Tuesday, November 13, 2012

Entry 88. Unlikely brothers


I consider one of the greatest proofs of the Tenets of Common Wealth to be my friendship today with Fred Masterson. By trying to reason with him instead of cowering in fear, by settling for disarming him after he took the shot instead of returning kill force with kill force, I reached something inside him.

“I thought you were a dangerous lunatic,” Fred told me some time later, an ironic statement if I ever heard one. “A world with no government, sovereign individuals working out their differences without the force of law to compel them – it sounded like an false idea of a utopia just waiting for a strong dictator to swoop in and convince people otherwise. In fact, I was pretty sure you expected to become that dictator.”

“Me?” I said, and apologized immediately for laughing at him.

“Sure. Who better, if anarkhia didn’t work, to be the benevolent dictator who would step in and make it work? You were telling us and showing us how it could work anyway, so you knew we’d turn to you and beg you to become the leader and force us to behave. And if I was wrong, if you weren’t planning to set yourself up, someone else could come forward and say he was taking over because the commonwealth wasn’t working.”

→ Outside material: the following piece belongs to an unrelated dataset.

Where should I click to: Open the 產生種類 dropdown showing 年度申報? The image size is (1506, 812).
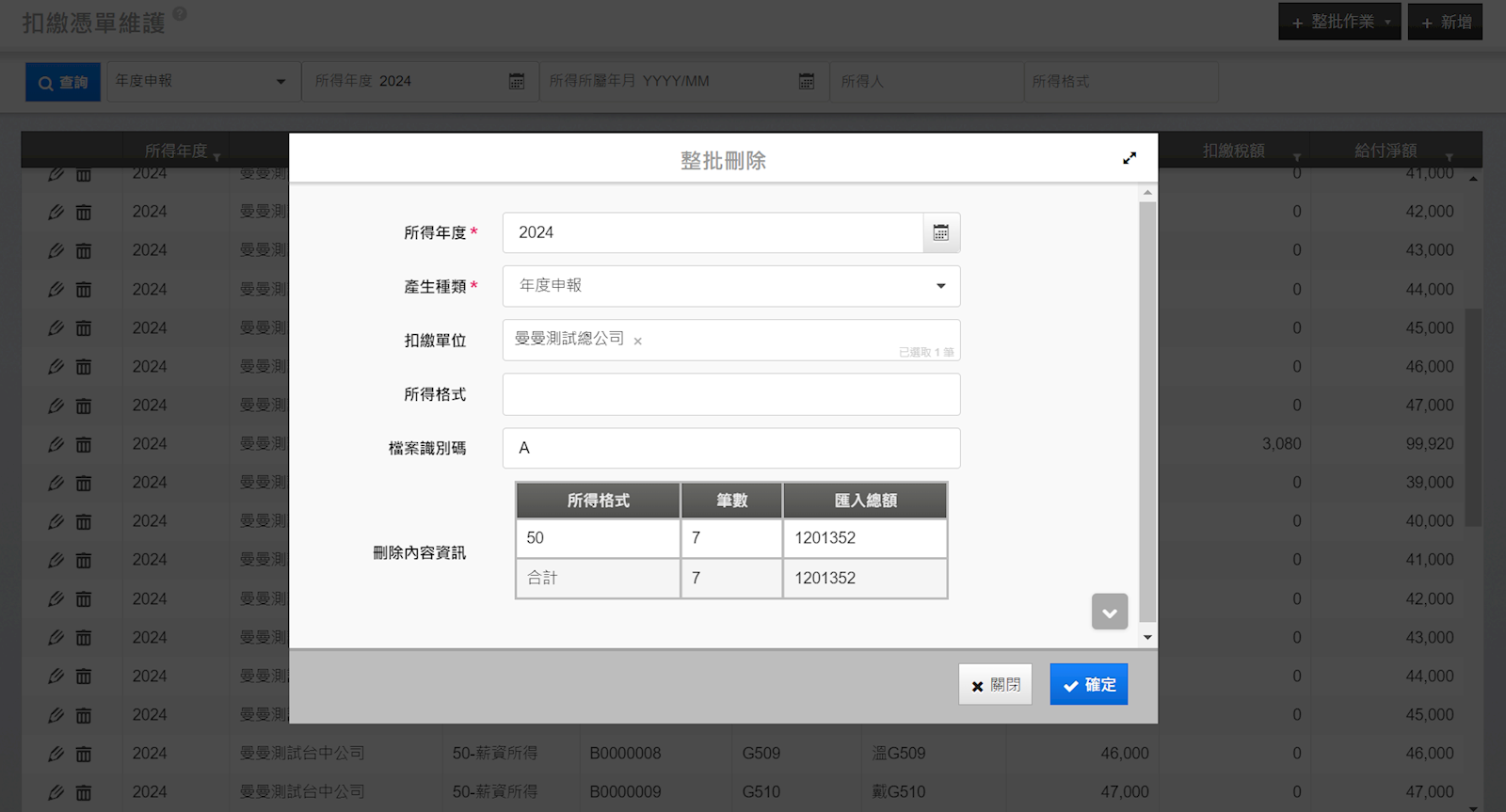coord(730,286)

“If I was dead, maybe the consensus would be that we need a government after all.”

“Exactly.”

“What changed your mind, my friend?”

“You called me your friend.”

“Of course, that’s what you are,” I said, confused.

“No. That’s what changed my mind: You took me as your friend, after I tried to kill you and put a hole in your shoulder. I saw no ambition for power in you. You really believe those tenets you talk about all the time.”

“I do,” I admitted. “And if I didn’t treat you with love, if I didn’t respond to your violence with love, if I didn’t give you more than you were willing to give me, we wouldn’t be friends, would we? I believe in those tenets because I’ve seen them work time and again.”

“As have I – now,” Fred Masterson said.

One night not long afterward, I walked the beach near sunset looking across the harbor at the oxygen-nitrogen generator and hearing the distant hum of its machinery, my arm around a beautiful red-haired woman, both her arms around me, and I felt a sudden throb where the slug had gone through my left shoulder. My cry of pain ended with a joyful peal of laughter, knowing I would always carry a reminder of my deep friendship with Fred Masterson – a friendship forged by an errant bullet.